Mira Murati is back in the spotlight, carefully.


Mira Murati is no natural creature of the conference stage. As CTO of OpenAI, he was present but rarely the public face of the company. As CEO of her own company, Thinking Machines Lab, she’s been even harder to find. So when he sat down with Bloomberg in San Francisco on Thursday (his first major media appearance in about 18 months), it was worth paying attention to, even if he was careful not to say too much.

The timing makes sense. Thinking Machines has spent the better part of a year and a half operating largely in the background: raising capital, hiring researchers and shipping a product. Gypsyan API for fine-tuning open source AI models.

Meanwhile, companies competing for the same talent, customers and incumbents have only become more ubiquitous. OpenAI, where Murati spent six years as CTO, is constantly in the news cycle. Anthropic’s momentum is all we can talk about right now. And xAI, Elon Musk’s artificial intelligence company, joined SpaceX ahead of what is expected to be its massive public offering, generating its own gravitational pull on attention and investment. In that environment, keeping your head down has diminishing returns; At some point, you have to make some noise just to remind the market that you exist.

Murati used Bloomberg’s appearance to do exactly that and not much else. She anticipated what Thinking Machines calls “interaction models“, which he described as a fundamentally different type of AI interface. Instead of the turn-based, prompt-and-response dynamics that define most AI products today, he told interviewer Emily Chang, the company’s models are designed to process continuous streams of audio, text and video in 200-millisecond intervals. The idea is that they can capture the texture of human communication (the interruptions, the mid-thought corrections, even the pauses for thought) in something closer to real time. But Murati was careful to present it as a first step, not a finished product, and declined to put a specific release date.

She also answered questions about the episode that first put her most directly in the public eye: the chaotic week in November 2023 when OpenAI’s board fired Sam Altman and she became interim CEO. Within OpenAI it came to be called “the problem.” Murati said his decisions felt clear at every moment: that protecting the mission and the team was the common thread that made the options seem obvious even when the situation seemed to be falling apart from the outside. He said the company would have “imploded” if not for his involvement during that strange five-day period and its immediate aftermath. But he recognized that clarity of intention is not the same as clarity about consequences. In hindsight, he said, he would have pushed harder for more information, a better transition plan and more transparency.
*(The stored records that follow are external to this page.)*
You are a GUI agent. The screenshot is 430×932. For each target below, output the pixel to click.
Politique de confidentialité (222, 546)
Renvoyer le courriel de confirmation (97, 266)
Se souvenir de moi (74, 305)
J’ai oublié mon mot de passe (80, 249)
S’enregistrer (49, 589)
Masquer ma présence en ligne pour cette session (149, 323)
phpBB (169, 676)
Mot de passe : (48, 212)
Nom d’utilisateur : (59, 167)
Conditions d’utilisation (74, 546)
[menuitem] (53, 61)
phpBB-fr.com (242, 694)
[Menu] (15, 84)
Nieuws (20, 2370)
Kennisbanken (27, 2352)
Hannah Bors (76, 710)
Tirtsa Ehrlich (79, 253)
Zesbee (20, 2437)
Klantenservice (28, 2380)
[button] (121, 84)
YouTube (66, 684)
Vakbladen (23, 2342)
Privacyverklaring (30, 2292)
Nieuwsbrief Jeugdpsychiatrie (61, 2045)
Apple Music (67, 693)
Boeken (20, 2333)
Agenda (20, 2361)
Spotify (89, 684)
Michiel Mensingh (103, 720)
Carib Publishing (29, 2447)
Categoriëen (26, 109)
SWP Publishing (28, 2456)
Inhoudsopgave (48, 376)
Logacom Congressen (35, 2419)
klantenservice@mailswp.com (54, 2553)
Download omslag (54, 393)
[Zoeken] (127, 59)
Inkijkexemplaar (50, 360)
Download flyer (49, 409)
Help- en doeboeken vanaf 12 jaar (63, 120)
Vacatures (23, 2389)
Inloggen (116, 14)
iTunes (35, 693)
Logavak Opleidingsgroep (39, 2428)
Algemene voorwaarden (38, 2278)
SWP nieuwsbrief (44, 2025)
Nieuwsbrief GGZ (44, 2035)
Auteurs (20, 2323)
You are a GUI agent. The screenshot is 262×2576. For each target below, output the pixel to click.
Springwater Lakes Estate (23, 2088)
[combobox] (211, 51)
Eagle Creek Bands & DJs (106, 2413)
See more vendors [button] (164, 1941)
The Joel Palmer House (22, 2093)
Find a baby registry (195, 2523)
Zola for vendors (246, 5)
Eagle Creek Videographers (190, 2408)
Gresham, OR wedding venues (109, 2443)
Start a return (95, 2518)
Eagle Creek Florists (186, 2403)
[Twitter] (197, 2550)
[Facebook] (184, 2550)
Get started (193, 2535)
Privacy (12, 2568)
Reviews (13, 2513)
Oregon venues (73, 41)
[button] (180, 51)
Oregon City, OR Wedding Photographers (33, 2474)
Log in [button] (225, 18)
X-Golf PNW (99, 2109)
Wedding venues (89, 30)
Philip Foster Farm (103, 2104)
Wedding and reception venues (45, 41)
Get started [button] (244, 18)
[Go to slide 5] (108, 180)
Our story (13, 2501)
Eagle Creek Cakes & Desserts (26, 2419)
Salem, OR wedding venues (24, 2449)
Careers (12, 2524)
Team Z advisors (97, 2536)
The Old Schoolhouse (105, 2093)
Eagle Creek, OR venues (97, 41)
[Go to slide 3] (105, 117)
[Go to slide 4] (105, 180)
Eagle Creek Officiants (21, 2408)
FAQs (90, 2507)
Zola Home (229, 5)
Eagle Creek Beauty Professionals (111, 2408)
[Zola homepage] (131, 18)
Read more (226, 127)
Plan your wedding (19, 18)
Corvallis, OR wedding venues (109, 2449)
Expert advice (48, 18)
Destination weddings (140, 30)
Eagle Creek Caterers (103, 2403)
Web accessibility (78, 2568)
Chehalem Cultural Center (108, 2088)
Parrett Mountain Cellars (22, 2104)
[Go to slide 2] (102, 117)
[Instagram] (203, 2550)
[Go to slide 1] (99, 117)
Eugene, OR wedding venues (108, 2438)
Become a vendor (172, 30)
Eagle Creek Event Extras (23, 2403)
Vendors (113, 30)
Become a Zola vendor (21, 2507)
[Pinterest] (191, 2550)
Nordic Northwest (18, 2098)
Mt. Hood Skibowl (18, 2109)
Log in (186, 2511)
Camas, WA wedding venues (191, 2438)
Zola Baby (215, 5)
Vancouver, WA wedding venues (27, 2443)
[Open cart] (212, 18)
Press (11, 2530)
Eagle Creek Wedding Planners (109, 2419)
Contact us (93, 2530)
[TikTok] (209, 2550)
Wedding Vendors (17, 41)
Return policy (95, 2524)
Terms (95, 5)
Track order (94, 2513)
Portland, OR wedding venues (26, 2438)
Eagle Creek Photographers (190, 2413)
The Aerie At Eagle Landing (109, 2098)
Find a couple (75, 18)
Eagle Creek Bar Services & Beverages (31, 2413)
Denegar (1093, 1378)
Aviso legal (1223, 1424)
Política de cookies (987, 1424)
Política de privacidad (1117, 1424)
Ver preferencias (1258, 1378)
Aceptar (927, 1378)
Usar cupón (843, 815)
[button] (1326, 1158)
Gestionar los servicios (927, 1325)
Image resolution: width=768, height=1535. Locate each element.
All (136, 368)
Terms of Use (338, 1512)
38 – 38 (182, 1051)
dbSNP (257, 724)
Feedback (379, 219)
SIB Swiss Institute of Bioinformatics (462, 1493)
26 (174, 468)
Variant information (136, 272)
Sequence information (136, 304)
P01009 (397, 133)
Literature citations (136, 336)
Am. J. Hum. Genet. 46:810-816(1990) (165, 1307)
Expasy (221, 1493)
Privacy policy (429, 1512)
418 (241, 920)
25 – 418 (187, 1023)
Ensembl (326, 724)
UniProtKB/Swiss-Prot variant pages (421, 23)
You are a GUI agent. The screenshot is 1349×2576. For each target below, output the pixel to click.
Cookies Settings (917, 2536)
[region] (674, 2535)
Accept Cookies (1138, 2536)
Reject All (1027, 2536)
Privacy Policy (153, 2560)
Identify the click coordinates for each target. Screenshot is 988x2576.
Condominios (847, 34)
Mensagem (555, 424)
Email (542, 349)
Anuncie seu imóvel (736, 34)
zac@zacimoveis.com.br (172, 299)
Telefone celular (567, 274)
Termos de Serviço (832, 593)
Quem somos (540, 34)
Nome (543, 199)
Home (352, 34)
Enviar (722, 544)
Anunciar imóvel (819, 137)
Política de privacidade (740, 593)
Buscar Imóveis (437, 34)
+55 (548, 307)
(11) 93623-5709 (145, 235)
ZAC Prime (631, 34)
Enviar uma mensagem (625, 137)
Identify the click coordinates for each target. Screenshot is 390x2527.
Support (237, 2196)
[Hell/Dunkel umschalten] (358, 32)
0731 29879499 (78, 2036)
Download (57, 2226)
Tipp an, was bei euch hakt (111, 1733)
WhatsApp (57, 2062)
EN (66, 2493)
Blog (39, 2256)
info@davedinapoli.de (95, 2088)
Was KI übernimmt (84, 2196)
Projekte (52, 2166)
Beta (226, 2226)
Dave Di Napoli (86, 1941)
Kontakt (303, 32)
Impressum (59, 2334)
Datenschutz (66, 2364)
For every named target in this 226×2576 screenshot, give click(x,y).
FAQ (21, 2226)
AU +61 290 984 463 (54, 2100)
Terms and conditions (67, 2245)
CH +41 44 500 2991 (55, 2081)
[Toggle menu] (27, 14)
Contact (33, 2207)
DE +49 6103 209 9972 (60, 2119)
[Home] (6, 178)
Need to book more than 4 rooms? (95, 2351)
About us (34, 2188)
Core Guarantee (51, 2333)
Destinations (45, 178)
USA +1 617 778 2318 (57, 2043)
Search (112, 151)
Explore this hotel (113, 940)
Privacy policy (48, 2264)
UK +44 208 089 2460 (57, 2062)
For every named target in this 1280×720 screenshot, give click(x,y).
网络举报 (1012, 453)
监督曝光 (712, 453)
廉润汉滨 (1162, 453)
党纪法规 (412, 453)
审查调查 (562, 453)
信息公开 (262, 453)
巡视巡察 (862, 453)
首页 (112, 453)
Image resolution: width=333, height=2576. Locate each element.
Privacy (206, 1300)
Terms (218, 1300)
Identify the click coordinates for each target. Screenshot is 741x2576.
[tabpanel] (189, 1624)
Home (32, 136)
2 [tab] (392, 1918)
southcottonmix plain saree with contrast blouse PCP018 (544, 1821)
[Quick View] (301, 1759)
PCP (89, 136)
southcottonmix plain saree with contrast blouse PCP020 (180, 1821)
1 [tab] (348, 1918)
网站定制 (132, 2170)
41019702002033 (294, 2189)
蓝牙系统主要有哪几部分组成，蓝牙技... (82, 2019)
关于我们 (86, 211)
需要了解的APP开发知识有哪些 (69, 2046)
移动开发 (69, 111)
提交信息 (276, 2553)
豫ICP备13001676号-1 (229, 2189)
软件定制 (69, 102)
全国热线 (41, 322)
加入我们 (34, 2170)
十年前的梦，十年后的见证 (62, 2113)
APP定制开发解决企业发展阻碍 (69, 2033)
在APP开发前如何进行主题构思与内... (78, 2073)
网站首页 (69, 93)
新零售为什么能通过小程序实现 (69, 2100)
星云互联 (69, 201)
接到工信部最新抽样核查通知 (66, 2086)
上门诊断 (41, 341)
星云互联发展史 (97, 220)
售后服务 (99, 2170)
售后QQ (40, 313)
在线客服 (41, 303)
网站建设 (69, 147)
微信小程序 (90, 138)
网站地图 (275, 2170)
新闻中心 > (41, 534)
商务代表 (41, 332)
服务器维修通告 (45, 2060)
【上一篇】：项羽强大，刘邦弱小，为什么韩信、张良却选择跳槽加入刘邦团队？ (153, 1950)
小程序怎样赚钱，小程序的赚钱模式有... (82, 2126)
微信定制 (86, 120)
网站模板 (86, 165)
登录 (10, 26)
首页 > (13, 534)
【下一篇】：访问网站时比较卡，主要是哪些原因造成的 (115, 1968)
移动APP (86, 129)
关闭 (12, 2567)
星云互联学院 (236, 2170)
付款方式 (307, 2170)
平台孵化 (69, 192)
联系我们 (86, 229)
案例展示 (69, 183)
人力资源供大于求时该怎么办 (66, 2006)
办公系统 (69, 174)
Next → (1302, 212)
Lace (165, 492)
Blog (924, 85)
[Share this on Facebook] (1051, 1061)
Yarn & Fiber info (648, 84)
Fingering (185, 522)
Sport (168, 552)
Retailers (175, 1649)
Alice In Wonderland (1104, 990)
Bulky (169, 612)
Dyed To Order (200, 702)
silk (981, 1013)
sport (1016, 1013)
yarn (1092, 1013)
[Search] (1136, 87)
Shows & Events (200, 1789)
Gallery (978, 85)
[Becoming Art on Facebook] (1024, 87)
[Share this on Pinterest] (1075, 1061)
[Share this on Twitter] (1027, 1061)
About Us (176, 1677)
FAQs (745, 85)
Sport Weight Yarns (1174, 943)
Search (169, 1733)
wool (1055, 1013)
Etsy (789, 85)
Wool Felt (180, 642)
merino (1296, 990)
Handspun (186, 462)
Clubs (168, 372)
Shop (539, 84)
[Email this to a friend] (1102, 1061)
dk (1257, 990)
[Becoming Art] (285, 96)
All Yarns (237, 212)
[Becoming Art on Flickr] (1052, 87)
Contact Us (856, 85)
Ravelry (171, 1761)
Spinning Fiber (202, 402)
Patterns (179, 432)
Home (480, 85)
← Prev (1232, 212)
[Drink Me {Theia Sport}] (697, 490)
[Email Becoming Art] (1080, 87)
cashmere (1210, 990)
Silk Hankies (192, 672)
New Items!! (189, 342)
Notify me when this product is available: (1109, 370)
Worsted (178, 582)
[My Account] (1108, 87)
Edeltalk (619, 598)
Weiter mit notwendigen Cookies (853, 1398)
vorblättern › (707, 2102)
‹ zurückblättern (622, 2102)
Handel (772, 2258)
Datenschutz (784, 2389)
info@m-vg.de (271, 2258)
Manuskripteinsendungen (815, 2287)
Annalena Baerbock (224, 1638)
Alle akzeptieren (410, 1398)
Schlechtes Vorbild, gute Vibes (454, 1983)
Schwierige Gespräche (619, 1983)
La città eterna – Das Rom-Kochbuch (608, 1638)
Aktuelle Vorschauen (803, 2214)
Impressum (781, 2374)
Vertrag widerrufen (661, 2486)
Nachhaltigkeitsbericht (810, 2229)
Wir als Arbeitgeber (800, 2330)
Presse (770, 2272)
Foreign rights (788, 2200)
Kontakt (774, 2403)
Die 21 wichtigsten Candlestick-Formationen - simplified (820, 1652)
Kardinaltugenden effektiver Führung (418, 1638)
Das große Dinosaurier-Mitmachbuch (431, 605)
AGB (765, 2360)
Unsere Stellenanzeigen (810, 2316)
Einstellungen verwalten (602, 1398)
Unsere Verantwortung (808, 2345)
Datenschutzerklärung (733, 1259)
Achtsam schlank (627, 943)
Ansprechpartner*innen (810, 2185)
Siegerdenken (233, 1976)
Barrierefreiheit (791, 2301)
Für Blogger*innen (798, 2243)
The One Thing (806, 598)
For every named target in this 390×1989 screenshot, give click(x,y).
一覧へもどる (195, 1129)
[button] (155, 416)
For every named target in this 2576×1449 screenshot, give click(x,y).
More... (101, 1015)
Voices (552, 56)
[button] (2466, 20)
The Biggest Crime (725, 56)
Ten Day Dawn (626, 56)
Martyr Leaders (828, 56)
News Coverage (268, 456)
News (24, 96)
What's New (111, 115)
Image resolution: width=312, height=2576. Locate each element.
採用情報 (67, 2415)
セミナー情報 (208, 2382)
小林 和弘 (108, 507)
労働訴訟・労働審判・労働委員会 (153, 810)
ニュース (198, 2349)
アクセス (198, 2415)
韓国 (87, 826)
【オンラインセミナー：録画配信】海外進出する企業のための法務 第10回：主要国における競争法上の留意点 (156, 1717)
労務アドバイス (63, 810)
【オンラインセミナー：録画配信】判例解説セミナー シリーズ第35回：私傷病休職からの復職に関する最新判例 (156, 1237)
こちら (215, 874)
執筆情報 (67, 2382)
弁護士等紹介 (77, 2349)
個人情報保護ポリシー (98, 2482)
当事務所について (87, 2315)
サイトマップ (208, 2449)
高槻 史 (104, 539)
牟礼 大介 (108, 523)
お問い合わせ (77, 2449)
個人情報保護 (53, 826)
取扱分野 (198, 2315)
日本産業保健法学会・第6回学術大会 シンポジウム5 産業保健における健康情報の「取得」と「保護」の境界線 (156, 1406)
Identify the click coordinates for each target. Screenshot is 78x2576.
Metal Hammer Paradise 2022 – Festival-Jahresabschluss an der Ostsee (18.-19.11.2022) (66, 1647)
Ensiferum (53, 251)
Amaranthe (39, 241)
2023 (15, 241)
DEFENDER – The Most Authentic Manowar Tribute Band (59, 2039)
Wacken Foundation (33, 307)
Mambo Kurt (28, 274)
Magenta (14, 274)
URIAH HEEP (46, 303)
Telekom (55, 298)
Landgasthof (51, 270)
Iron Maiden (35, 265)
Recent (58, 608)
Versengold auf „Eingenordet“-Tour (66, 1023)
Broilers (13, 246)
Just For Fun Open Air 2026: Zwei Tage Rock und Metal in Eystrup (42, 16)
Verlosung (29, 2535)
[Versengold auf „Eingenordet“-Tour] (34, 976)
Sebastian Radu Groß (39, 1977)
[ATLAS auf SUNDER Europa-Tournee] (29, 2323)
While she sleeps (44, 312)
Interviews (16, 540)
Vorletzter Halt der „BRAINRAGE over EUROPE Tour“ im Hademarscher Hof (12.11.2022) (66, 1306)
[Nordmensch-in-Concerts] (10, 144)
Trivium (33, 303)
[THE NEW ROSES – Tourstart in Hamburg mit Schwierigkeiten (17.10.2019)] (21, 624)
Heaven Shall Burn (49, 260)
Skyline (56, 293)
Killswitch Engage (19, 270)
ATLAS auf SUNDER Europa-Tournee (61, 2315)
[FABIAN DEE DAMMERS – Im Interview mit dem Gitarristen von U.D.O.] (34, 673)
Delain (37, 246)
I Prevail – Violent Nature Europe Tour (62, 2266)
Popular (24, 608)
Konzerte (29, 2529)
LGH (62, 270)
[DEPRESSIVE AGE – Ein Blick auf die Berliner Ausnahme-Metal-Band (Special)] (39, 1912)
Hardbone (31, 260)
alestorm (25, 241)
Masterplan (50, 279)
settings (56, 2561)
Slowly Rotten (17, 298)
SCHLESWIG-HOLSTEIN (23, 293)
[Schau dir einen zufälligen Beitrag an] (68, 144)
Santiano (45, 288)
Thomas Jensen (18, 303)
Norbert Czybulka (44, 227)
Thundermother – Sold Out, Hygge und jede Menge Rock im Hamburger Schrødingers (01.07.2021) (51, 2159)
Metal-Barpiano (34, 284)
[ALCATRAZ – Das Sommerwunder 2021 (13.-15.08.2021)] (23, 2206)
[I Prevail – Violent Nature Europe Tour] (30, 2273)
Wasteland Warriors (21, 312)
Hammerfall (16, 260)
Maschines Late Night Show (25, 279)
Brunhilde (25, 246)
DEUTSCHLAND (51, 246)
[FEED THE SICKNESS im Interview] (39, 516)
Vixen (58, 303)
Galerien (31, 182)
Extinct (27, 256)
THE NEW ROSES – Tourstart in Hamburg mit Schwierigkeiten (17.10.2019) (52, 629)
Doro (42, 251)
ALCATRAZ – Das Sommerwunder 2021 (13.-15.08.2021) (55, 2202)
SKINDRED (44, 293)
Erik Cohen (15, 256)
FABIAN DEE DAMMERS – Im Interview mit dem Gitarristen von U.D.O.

What he didn’t say, at least not directly, is whether he thinks things turned out well.

When asked if he still trusts his former boss, he avoided the question and steered the conversation toward a larger concern that he returned to several times: the concentration of important decisions in too few hands, not just at OpenAI but across the industry. His concern, he said, has less to do with the character of any individual leader (although he acknowledged that matters) and more to do with the absence of structural controls. Good people make bad decisions. Well-intentioned organizations drift. Too much attention has been paid to virtue and too little to governance, he suggested.

Chang also politely pressed her on the departures of several high-profile researchers from Thinking Machines in recent months, a topic Murati has largely avoided in public and which she downplayed on Thursday. First, he said, building a cutting-edge AI lab from scratch compresses years of normal organizational volatility into months. He also acknowledged that compensation — the nine-figure packages that have become standard currency in the war for AI talent — captures people’s imagination, but suggested it’s usually not the whole story. To laughter from the audience, he said of his own competitive instincts: “When I wake up in the morning, I’m not thinking about how to kill the competitor.”

Naturally, Chang asked what’s next for AI in general, including for humans who AI companies once said would be empowered by AI, but who have more recently been spooked by rumors of mass job displacement, not to mention a future in which AI will be used to create chemical weapons.

Murati, who was born in Albania and speaks with a slight Eastern European accent, was measured in her response. She rejected the framework of an inevitable dystopia or an inevitable utopia, arguing that neither outcome is predetermined and that the period we are in now is what will determine the direction things take. Still, he said (and not for the first time during the interview) that if humans take their hands off the wheel too soon, the future will be very different and not better.